On February 6, police announced that Smith, a 37-year-old father of three and car mechanic with a long list of arrests for drug-related charges and one for kidnapping and false imprisonment, was in custody as the primary suspect. In the same announcement, the police confirmed that Smith's car was involved in the crime.

The story gained national media attention in large part because Brucia's abduction was recorded by a surveillance camera. The tape shows her being approached by a man who seemed to be in his late 20s or early 30s. They apparently had a short conversation, after which he grabbed her by the arm and took her away. The FBI and NASA joined in the efforts to find Brucia and the man seen with her on the videotape. NASA researchers used advanced image processing technology to enhance the recording by reducing image jitter.

At least two informants called police, having recognized Smith from the television broadcasts of the security camera tape.
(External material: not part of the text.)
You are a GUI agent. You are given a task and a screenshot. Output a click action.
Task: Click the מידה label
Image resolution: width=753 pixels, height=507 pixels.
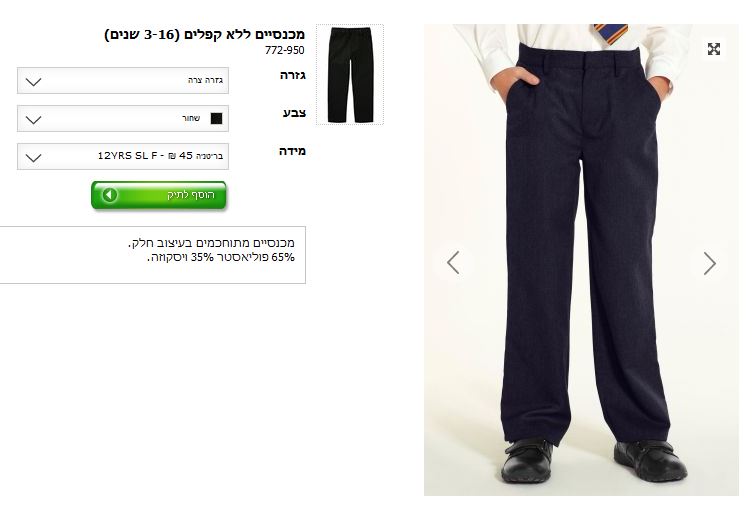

Smith was already in custody at the time, having been arrested on February 3 on an unrelated parole violation. Smith refused to speak with investigators about Brucia's abduction until February 5, when he revealed where he had hidden her body, behind a nearby church.

==Trial==
On February 20, Smith was indicted for first-degree murder, and charges of kidnapping and capital sexual battery were also filed by Sarasota County prosecutors. The trial started November 7, 2005 in Sarasota. On November 17, 2005, the jury returned a guilty verdict. On December 1, 2005, the jury, by a vote of 10 to 2, returned a recommendation for the death penalty. On March 15, 2006, Smith was sentenced to two terms of life imprisonment on the charges of capital sexual battery and kidnapping, and to death by lethal injection on the murder charge.

In October 2011, the United States Supreme Court (which had earlier rejected an appeal from Smith in June 2011), ordered that the State of Florida respond to a federal claim filed by Smith saying his right to confront witnesses at trial was violated when prosecutors introduced DNA evidence against him without making available the laboratory technician who actually performed the work. The Court later dismissed the appeal after deciding a related case, Williams v. Illinois.

In the aftermath of Hurst v. Florida, which required juries in Florida to be unanimous in imposing the death penalty, Smith's death sentence was overturned in 2018; however, the Florida Supreme Court reinstated his death sentence in April 2020.

Smith, aged 55, was found dead in prison on July 26, 2021, at Union Correctional Institution in Raiford, while awaiting his execution. His cause of death was liver cancer.

==Dramatization==
The case was featured in the first episode "Come Home Carlie" of the seventh season of Investigation Discovery's See No Evil, aired in early February 2021.